Il nuovo studio dell’Istituto Mario Negri di Milano sulla cura domiciliare per il Covid-19, appena pubblicato il “Cover2” è in attesa di revisione, dimostra che la cura domiciliare precoce abbatte i ricoveri in ospedale (e taglia i costi). Lo ha pubblicato in anteprima il Corriere della Sera, spiegando nei dettagli di cosa si tratti. Singolare apprendere che quanto affermato dai medici del Comitato Cura Domiciliare Covid-19 da oltre un anno e mezzo, preso di mira dalla stampa e da esperti e ricercatori, di fatto sia ancora una volta confermato.

Andiamo per ordine. Lo studio, effettuato su 108 pazienti trattati con antinfiammatori ed eparina e cortisone al bisogno (ancor prima del tampone positivo in prima fase), confrontati con altrettanti assisiti secondo il protocollo tradizionale, ovvero “vigile attesa” e paracetamolo, dimostra come il protocollo nuovo “riduca l’impatto e accorci la durata dei sintomi, come la perdita di olfatto e gusto e la stanchezza, che al contrario possono persistere anche per diversi mesi”. Le linee guida, definite in un algoritmo e utilizzate da otto medici di base tra Bergamo, Teramo e Varese, hanno portato al ricovero di un solo paziente. Nel gruppo di controllo, analogo per età, sesso e patologie pregresse, a finire in ospedale sono stati in 12.

Gli antinfiammatori, secondo i due studi del Mario Negri, diretti dal professor Giuseppe Remuzzi, somministrati nella primissima fase della malattia di fatto bloccherebbero la sindrome infiammatoria prodotta dal virus, che poi porta alle forme gravi della malattia.

Uno studio importante, questo, per chi lotta per le cure domiciliari da mesi e mesi e che, di fatto, è rimasto inascoltato. La documentazione presentata più e più volte alle istituzioni a partire dai primi mesi del 2020 da parte dei medici del Comitato Cura Domiciliare, di fatto ha quindi un valore inestimabile. Come mai gli studi non sono stati fatti partire? Quando i medici di questa rete somministravano già ai pazienti gli antinfiammatori, ovvero dal febbraio/marzo del 2020, il protocollo ministeriale indicava “vigile attesa e tachipirina”, ed è rimasto tale fino all’aprile del 2021, dopo un ricorso al Tar vinto dal Comitato Cura Domiciliare contro le suddette linee guida, dopo una sentenza del Consiglio di Stato che ha legittimato, nero su bianco, la libertà prescrittiva dei medici. Caso strano il protocollo è stato modificato proprio mentre il Comitato Cura Domiciliare Covid-19 stava dialogando, per tramite di Agenas, dopo un incontro con il sottosegretario Sileri, proprio con chi avrebbe dovuto far partire un tavolo per nuovi protocolli, a documenti già inviati, tra cui lo stesso prof. Remuzzi.

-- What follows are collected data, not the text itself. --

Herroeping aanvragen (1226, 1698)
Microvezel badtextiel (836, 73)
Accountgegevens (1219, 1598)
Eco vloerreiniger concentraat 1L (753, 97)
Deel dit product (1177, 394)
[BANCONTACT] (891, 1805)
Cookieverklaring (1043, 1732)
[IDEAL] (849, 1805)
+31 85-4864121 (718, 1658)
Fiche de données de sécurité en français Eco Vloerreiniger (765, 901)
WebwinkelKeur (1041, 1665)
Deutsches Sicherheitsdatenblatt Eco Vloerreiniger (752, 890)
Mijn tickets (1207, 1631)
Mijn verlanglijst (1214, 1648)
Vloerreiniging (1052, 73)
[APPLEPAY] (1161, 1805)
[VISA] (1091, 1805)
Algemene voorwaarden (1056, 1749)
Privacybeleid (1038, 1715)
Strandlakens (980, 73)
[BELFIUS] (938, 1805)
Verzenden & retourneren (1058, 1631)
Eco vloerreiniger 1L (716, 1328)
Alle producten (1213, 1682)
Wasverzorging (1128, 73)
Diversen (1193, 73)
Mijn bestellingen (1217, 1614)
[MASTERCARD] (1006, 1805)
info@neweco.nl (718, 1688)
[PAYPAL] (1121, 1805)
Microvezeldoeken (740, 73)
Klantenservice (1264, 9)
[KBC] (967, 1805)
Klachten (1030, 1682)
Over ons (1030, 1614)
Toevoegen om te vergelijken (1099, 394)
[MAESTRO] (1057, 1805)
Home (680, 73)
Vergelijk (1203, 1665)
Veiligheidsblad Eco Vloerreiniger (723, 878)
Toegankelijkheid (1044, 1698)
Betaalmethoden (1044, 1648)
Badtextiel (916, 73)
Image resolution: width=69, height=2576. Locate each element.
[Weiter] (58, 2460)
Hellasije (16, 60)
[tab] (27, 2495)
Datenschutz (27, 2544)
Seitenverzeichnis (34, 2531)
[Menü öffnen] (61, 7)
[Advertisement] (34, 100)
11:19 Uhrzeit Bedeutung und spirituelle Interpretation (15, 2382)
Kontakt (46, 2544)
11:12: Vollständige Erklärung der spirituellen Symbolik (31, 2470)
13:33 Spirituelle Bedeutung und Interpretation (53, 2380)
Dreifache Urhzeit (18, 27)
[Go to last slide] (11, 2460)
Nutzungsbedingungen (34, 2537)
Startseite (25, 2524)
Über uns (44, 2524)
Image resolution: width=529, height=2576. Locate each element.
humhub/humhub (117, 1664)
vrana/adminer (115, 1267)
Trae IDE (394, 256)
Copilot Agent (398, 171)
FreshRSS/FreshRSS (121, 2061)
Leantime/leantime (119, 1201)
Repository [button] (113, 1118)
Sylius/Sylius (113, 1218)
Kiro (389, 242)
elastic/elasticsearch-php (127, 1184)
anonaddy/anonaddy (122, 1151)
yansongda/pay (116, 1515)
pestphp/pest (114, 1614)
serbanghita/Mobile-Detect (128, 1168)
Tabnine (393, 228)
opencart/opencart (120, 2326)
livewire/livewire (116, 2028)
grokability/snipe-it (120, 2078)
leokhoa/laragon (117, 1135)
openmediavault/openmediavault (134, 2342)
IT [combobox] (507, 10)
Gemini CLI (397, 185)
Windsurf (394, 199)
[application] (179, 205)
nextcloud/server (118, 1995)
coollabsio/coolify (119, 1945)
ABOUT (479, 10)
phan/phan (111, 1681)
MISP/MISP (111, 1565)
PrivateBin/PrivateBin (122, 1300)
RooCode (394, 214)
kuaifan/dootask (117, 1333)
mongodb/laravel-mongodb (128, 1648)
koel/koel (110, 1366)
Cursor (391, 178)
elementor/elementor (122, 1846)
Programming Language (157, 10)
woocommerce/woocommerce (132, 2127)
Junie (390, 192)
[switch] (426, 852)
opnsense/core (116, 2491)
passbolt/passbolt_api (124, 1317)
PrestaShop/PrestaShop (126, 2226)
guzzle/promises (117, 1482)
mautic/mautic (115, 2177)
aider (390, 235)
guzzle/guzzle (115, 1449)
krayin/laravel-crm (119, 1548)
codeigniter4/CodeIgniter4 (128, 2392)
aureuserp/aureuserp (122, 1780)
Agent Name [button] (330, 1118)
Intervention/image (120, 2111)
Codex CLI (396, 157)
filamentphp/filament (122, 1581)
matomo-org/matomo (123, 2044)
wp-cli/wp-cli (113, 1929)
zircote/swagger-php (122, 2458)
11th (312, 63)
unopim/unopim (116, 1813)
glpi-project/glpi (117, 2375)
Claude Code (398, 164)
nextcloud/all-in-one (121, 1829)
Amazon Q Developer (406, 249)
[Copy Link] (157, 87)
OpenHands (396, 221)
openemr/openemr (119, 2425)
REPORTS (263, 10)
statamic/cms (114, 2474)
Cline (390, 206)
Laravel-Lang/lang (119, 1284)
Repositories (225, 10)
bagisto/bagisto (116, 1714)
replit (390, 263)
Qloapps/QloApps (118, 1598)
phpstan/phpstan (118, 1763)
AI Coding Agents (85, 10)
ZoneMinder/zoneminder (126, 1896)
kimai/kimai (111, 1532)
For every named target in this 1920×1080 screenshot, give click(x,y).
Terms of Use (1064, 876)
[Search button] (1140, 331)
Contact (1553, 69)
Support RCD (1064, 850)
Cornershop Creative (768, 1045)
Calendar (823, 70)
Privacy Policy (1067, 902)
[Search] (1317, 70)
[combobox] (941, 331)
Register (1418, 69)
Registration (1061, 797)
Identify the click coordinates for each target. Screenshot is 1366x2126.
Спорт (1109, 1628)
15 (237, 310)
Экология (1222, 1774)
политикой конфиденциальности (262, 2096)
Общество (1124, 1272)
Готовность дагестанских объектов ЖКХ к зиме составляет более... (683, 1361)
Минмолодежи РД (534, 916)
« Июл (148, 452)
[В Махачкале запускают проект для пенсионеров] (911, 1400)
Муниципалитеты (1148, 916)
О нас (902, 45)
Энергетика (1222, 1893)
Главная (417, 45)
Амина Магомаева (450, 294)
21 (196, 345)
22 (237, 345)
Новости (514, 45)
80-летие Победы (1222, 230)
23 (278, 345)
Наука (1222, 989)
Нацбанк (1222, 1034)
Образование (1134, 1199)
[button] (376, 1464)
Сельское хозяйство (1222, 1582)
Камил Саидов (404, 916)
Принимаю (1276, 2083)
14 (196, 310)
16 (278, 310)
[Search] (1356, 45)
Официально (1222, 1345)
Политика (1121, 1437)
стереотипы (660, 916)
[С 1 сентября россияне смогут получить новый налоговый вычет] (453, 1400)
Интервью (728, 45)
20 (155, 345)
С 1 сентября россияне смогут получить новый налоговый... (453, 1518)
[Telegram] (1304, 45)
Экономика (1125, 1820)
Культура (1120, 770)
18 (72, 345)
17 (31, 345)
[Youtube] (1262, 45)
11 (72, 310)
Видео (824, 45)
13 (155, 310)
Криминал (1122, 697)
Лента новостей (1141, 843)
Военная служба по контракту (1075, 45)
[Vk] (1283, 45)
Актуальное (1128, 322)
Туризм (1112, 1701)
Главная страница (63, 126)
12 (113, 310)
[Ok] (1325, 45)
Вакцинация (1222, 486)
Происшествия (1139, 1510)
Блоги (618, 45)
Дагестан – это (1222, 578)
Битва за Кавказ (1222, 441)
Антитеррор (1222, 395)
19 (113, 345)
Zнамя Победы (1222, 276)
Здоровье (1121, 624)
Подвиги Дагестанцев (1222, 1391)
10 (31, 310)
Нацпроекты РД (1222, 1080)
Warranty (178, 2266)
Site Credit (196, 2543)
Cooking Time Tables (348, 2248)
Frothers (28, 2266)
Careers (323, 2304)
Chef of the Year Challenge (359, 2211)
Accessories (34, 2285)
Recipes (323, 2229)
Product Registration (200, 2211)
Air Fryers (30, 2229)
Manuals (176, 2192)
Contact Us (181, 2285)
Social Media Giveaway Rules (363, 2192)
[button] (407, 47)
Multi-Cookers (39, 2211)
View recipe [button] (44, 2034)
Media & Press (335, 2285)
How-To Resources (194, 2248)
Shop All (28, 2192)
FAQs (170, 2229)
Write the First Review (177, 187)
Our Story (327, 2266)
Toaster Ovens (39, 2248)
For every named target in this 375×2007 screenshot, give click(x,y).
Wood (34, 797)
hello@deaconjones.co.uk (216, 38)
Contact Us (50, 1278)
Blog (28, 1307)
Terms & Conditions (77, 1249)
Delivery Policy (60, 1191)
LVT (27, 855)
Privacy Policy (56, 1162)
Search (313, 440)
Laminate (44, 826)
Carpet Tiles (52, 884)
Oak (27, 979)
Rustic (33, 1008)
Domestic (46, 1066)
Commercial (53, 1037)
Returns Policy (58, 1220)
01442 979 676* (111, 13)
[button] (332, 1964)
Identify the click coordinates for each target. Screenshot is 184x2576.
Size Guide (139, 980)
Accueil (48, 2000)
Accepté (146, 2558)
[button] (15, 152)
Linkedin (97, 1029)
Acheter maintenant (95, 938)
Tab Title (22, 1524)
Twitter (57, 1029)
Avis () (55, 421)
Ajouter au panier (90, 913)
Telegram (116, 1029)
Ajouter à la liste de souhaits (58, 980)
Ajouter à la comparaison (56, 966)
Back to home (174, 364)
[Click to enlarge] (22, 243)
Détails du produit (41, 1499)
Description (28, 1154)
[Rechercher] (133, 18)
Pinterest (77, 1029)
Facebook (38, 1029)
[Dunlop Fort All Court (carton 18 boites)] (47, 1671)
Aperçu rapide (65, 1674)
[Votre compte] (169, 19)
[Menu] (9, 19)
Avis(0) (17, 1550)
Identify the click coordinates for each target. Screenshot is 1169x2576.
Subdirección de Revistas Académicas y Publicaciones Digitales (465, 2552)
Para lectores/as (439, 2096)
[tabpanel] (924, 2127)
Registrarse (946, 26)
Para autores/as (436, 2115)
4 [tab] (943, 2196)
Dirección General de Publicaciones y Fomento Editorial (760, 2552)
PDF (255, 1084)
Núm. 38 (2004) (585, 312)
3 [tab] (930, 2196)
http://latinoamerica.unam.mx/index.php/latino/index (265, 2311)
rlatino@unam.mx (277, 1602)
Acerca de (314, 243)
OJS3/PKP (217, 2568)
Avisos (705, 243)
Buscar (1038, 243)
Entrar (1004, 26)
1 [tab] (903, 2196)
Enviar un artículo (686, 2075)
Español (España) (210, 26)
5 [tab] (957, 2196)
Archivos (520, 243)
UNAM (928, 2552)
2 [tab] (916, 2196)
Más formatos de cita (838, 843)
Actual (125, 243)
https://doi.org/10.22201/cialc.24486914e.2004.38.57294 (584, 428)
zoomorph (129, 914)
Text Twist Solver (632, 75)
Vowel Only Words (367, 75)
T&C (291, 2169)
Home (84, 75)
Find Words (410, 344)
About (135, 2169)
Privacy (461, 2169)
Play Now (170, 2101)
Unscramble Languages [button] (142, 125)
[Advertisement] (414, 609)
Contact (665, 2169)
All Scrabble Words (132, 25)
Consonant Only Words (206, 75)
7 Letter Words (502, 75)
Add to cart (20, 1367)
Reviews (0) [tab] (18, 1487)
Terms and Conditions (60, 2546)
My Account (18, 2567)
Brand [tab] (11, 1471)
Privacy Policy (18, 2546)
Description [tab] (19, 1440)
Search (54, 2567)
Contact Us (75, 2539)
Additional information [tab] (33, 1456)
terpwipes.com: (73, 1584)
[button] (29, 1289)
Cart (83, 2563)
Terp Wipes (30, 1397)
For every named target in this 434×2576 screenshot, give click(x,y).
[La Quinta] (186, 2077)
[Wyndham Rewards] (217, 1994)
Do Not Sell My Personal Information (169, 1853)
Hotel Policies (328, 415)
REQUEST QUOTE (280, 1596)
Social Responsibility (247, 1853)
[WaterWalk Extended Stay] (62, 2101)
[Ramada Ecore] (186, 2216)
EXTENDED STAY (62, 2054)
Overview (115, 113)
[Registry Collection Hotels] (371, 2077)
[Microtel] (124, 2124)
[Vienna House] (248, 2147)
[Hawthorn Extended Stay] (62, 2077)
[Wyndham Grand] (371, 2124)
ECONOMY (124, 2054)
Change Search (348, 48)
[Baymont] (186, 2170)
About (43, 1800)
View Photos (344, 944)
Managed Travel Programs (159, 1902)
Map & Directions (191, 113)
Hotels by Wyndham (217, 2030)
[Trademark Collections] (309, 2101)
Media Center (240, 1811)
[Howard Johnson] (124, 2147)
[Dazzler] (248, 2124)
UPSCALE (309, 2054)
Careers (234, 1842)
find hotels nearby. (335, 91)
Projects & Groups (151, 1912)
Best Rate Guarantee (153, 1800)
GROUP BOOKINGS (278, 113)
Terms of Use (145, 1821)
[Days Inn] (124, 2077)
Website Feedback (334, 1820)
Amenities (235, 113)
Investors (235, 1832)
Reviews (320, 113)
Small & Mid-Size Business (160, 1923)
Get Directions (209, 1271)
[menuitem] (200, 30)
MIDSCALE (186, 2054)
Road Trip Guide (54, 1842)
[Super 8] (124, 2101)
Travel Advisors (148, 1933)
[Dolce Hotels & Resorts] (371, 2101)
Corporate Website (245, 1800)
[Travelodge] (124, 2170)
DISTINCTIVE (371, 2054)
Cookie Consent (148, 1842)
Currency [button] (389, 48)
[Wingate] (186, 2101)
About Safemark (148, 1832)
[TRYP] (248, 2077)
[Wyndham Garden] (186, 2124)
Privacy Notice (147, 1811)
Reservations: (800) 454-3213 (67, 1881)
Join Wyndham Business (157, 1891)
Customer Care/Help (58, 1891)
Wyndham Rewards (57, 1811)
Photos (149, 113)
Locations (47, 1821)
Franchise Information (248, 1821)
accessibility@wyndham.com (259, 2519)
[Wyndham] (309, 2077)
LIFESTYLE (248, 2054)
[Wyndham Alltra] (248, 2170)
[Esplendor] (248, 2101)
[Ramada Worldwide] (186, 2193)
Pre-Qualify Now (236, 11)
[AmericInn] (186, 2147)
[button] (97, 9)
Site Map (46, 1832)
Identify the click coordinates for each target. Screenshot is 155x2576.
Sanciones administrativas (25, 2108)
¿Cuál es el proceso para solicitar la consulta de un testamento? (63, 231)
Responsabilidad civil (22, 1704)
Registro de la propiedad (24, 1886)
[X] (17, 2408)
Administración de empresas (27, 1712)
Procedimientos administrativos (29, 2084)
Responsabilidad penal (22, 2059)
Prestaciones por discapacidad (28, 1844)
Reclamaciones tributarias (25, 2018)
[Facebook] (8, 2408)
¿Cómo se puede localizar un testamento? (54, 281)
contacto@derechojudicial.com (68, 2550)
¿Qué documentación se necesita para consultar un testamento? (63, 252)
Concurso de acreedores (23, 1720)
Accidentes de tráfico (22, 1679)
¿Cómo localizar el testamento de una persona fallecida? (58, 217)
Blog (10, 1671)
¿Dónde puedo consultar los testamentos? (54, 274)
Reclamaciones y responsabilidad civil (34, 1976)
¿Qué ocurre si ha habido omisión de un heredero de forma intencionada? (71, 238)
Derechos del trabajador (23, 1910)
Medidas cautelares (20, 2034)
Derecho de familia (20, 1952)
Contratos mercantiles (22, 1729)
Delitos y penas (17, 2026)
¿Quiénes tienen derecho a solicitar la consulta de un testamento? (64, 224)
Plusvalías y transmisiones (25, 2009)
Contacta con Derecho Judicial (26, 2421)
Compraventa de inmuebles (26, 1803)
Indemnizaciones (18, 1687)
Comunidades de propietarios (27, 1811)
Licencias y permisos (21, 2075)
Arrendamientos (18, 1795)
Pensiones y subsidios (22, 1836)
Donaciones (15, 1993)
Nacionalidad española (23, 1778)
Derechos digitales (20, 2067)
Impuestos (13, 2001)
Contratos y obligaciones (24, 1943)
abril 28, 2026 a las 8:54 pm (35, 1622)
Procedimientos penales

Le poche modifiche al protocollo ministeriale “bis”, in quello del Comitato erano realtà da oltre un anno, bizzarro vero?

Ed è sempre molto bizzarro che, dopo aver chiesto una relazione in 48 ore con il dettaglio di tutto il lavoro del Comitato, firmato dal prof. Luigi Cavanna, dal prof. Serafino Fazio e dal dottor Andrea Mangiagalli, il Dipartimento di Prevenzione che avrebbe dovuto fissare una riunione con il Comitato ai primi di agosto, poi ai primi di settembre, due settimane fa abbia risposto che “la documentazione è ancora al vaglio degli esperti”. Di quali esperti si tratti non ci è dato sapere, ma intanto documenti con conclusioni ed evidenze cliniche possono essere serenamente passate di mano in mano, così come non è mai arrivata risposta circa gli studi randomizzati chiesti, su diversi farmaci somministrati in fase precoce, che avrebbero dovuto essere fatti a partire dal 2020.